Judeus ortodoxos em Jerusalém: Israel está refém da comunidade ultraortodoxa, “que não respeita as medidas de confinamento e viola abertamente a lei – com impunidade.” Foto © Paul Arps/Wikimedia Commons, 2013.
Israel está a defrontar-se com um problema grave: ficar refém da recusa dos ultraortodoxos judeus a vacinar-se. O esforço feito de vacinar rapidamente a população, que colocou o país na liderança mundial, com perto de um terço da população vacinada, pode deste modo vir a ser afetado.

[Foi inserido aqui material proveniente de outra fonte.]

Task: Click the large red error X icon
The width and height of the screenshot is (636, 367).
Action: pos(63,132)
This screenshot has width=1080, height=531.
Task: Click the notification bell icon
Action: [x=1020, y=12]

A chegada das vacinas a Israel tem sido tudo menos tranquila. Em meados de janeiro, foi o escândalo da recusa do governo de Netanyahu em partilhar as vacinas com os 4,5 milhões de palestinianos dos territórios árabes que controla, na Faixa de Gaza e na Cisjordânia, ainda que o tenha feito com os palestinianos com estatuto de residentes na parte oriental de Jerusalém.

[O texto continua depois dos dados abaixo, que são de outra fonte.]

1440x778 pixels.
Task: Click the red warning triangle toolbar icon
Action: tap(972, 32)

Apesar de a Autoridade Palestiniana ter encomendado autonomamente a vacina, os peritos da ONU previam que a entrega demorasse pelo menos alguns meses, o que significaria que tanto os árabes como os israelitas que vivem na zona, nomeadamente os colonos, estariam expostos à covid-19. Segundo a quarta Convenção de Genebra, Israel, enquanto força ocupante é obrigada a adotar e aplicar “as medidas profiláticas e preventivas necessárias para combater a propagação de doenças contagiosas e epidemias” em cooperação com as autoridades nacionais e locais. O governo discordou desta obrigação e argumentou que a Autoridade Palestiniana não lhe tinha dirigido nenhum pedido. Contudo, perante a pressão internacional, acabou por transferir alguns milhares de doses da vacina anti-covid para o lado palestiniano.

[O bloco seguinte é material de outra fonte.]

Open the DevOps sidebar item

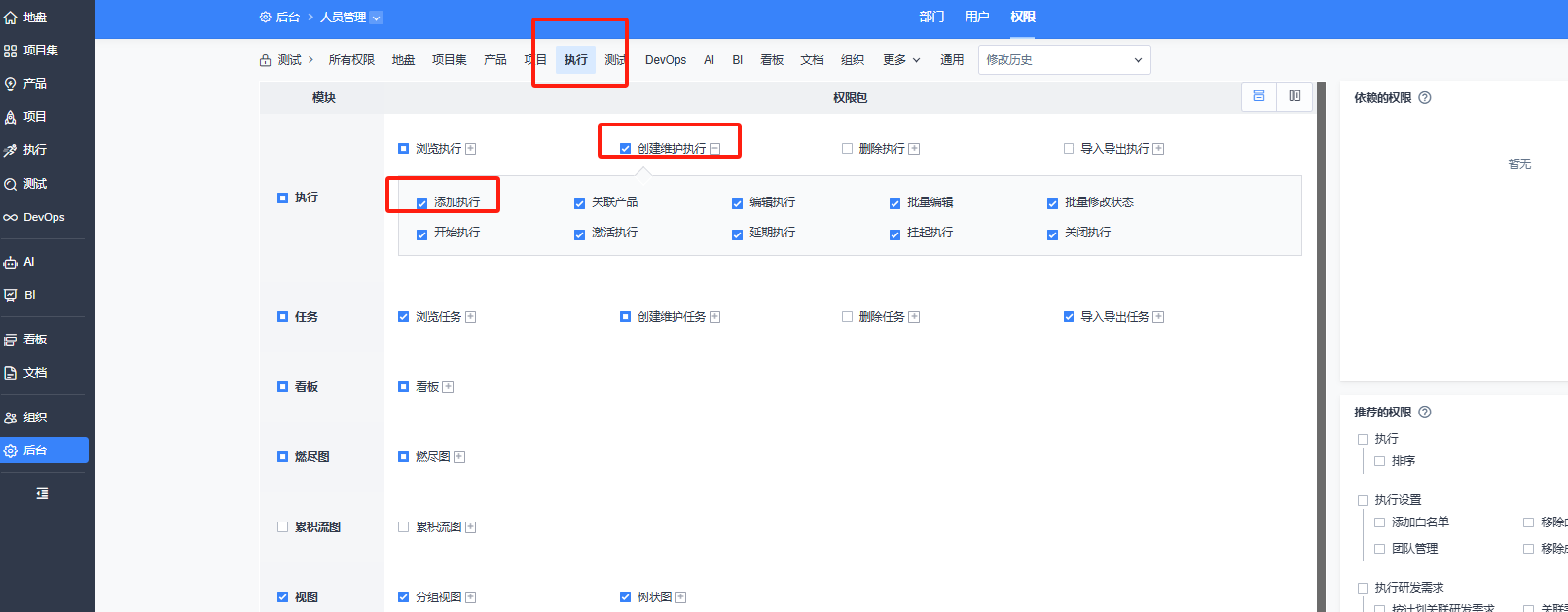[x=44, y=217]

Entretanto, nas últimas semanas, segundo relata o jornal Haaretz citado no Courrier International, têm-se intensificado os debates na sociedade israelita em torno de um fenómeno que suscita preocupações crescentes: trata-se do sentimento de que os cidadãos “estão reféns de um segmento da população, a comunidade ultraortodoxa, que não respeita as medidas de confinamento e viola literal e abertamente a lei – com impunidade”, ao mesmo tempo que os casos de contágio estão a aumentar de forma significativa.
Grupos de contestatários haredim (literalmente “aqueles que temem a Deus), sem máscara, têm causado estragos nas ruas de Jerusalém e Bnei Brak [subúrbio ultraortodoxo de Tel Aviv], incendiando autocarros e atacando a polícia, sem que esta consiga ou queira dominar os tumultos.
Aparentemente, o governo de Benjamin Netanyahu vê-se na difícil situação de querer colher os louros da política de combate à pandemia, mas sem perder o apoio dos ultraortodoxos.
Um artigo publicado já em 2021, na revista científica Journal of Religion and Health, mas baseado em pesquisas anteriores à atual pandemia, refere que 24% da população judaica israelita em geral consulta rabinos regularmente, em especial sobre questões médicas, a fim de se certificar de que as suas ações estão de acordo com a lei religiosa judaica.